FUNGISIDA (Jenis & Cara Kerjanya)
  1. 1. Organosulfur (Dithiocarbamate)

    Bersifat kontak & preventif, tidak efektif untuk jamur yang sudah menyerang.
    🧪 Bahan aktif: Mancozeb, Maneb, Zineb, Propineb.

    2. Benzena (Aromatic)

    Turunan senyawa fenol alami pada tanaman.
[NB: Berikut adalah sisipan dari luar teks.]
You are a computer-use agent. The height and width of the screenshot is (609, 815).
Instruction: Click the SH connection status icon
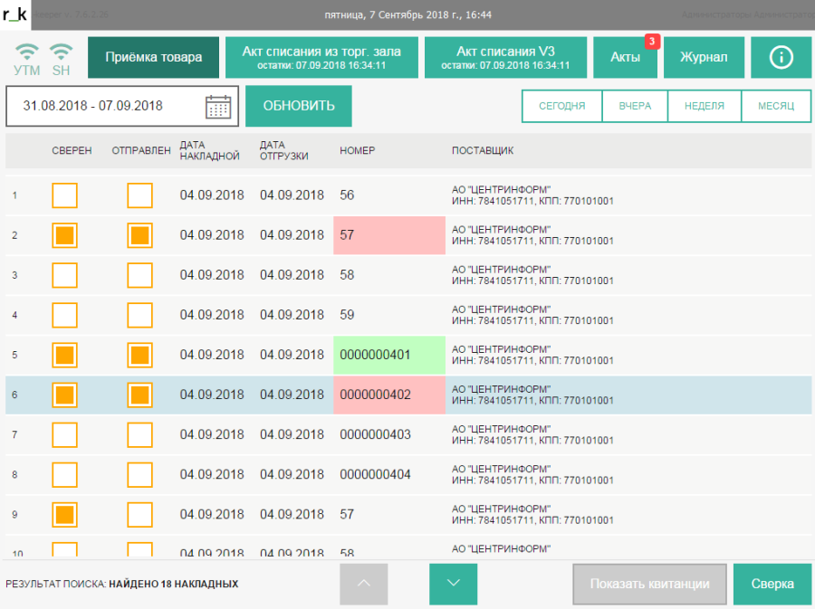(61, 57)
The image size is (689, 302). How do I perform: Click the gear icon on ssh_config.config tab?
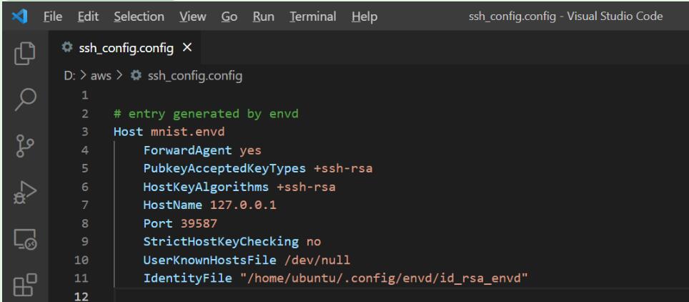pos(66,47)
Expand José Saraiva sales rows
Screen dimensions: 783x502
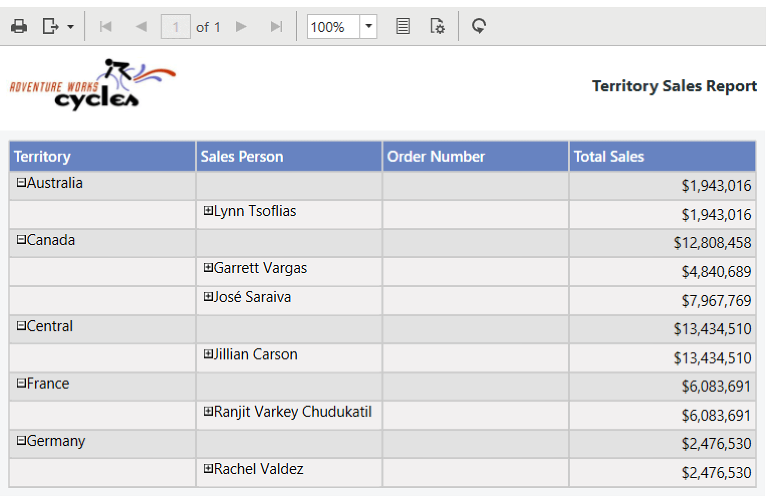tap(208, 297)
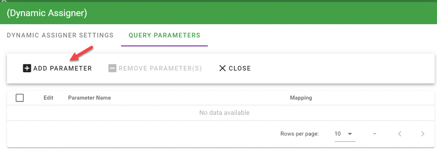The image size is (437, 152).
Task: Go to the previous page chevron
Action: pos(400,134)
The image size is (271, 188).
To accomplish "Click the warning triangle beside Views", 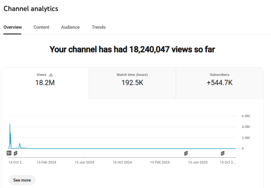I will [51, 75].
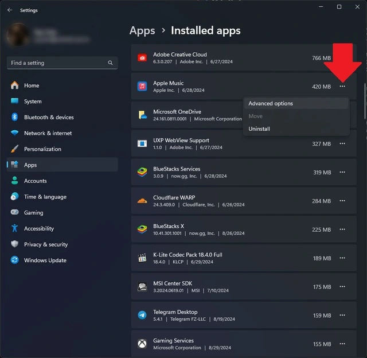367x358 pixels.
Task: Click the Find a setting search box
Action: click(63, 63)
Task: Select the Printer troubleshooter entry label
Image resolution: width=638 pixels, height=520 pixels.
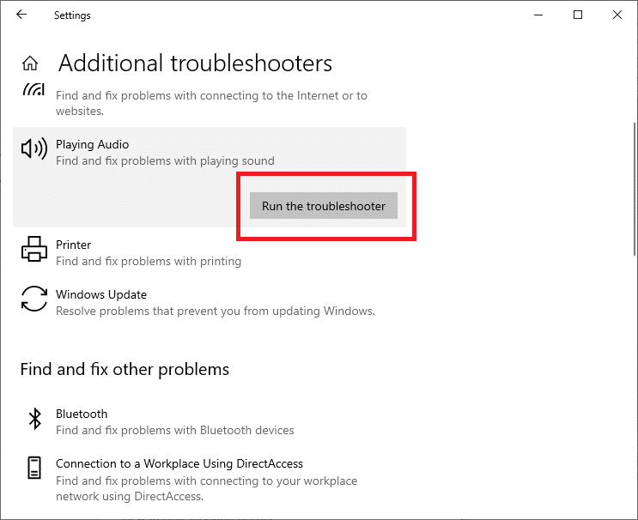Action: pos(73,245)
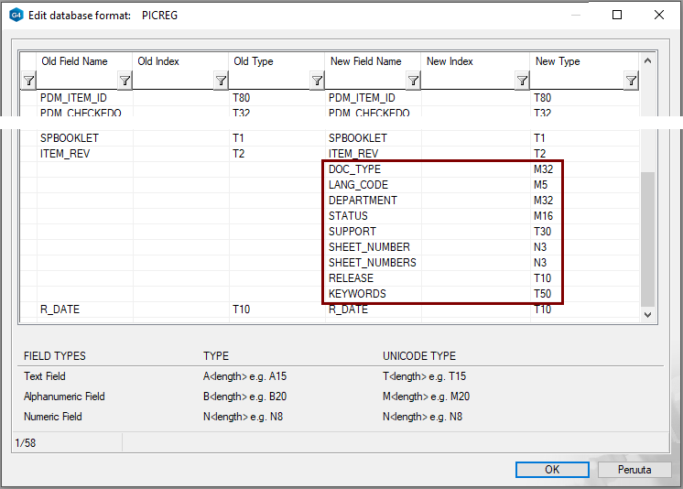Image resolution: width=683 pixels, height=489 pixels.
Task: Click the M16 type cell for STATUS
Action: coord(544,216)
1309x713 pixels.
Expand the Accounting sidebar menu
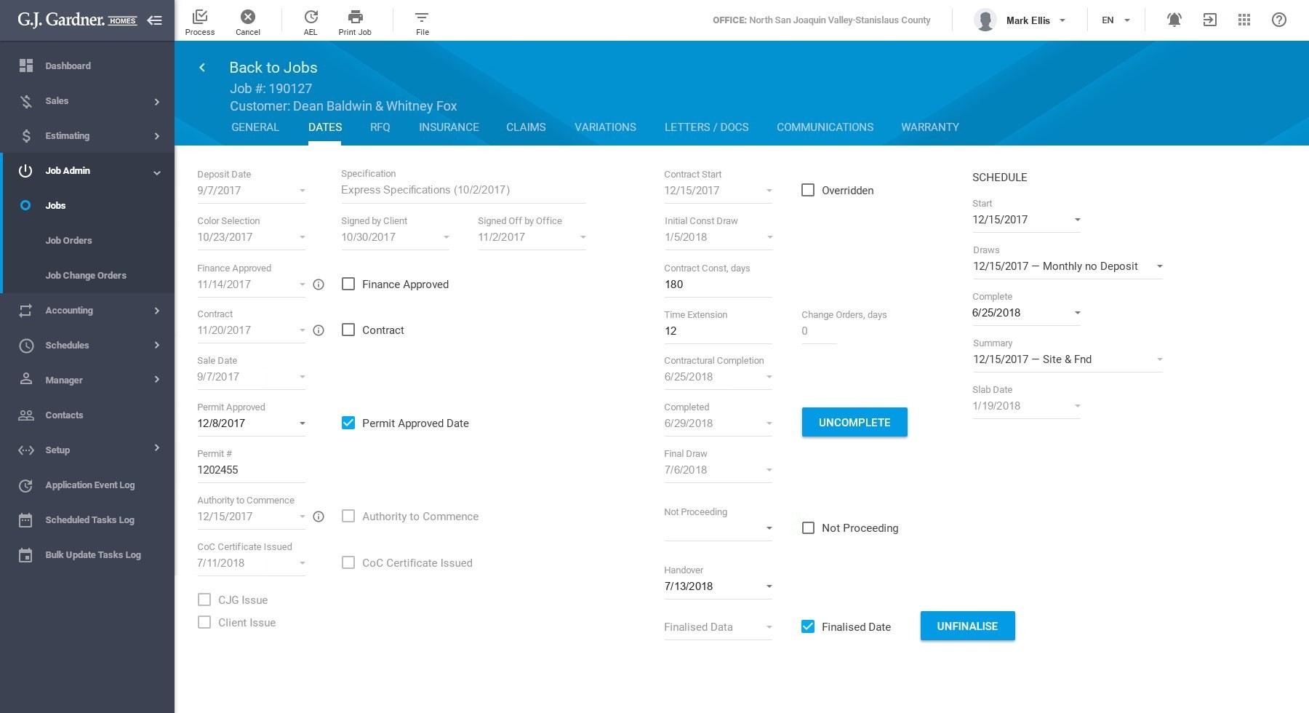click(x=87, y=311)
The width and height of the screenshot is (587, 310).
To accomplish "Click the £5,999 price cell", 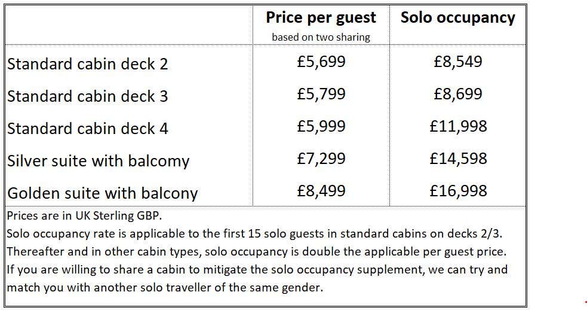I will 321,126.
Cocok untuk perlindungan awal.
    🧪 Contoh: Chlorothalonil, Dicloran.

    3. Benzimidazole

    Fungisida sistemik yang mampu mengendalikan jamur dari dalam jaringan tanaman.
    🧪 Contoh: Benomyl, Carbendazim.

    4. Thiazole & Triazines

    Bersifat sistemik dan sebagian juga berfungsi sebagai pengatur tumbuh.
    🧪 Contoh: Etridiazole, Anilazine.

    5. Dicarboximide, Oxathin, Piridin, Pirimidin, Organofosfat

    Golongan sistemik dengan berbagai bahan aktif modern untuk pengendalian luas.
    🧪 Contoh: Iprodione, Carboxin, Boscalid, Cyprodinil, Fosetyl.

    6. Antibiotik & Acylalanin

    Berasal dari mikroorganisme, efektif untuk jamur tanah seperti Phytophthora.
    🧪 Contoh: Streptomycin, Metalaxyl.

    7. Lain-lain

    • Piperazine, Imide, Quinone, Organotin: Sistemik/protektif tergantung bahan aktif.

    • Cationic Surfactant: Tidak bisa dicampur dengan pestisida lain.

    • Bicarbonate: Aman & ramah lingkungan, cocok untuk pencegahan.

    • Anorganik: Efek kuat, tapi mudah menyebabkan keracunan tanaman.

  1. Berdasarkan Cara Kerjanya

    1. Fungisida Kontak

    👉 Bekerja di permukaan tanaman, mencegah pertumbuhan jamur.
    ⚠️ Tidak efektif untuk infeksi dalam jaringan.

    2. Fungisida Sistemik

    👉 Diserap tanaman dan melindungi dari dalam.
    ⚠️ Hindari aplikasi menjelang panen, karena bisa meninggalkan residu dan memicu resistensi jamur.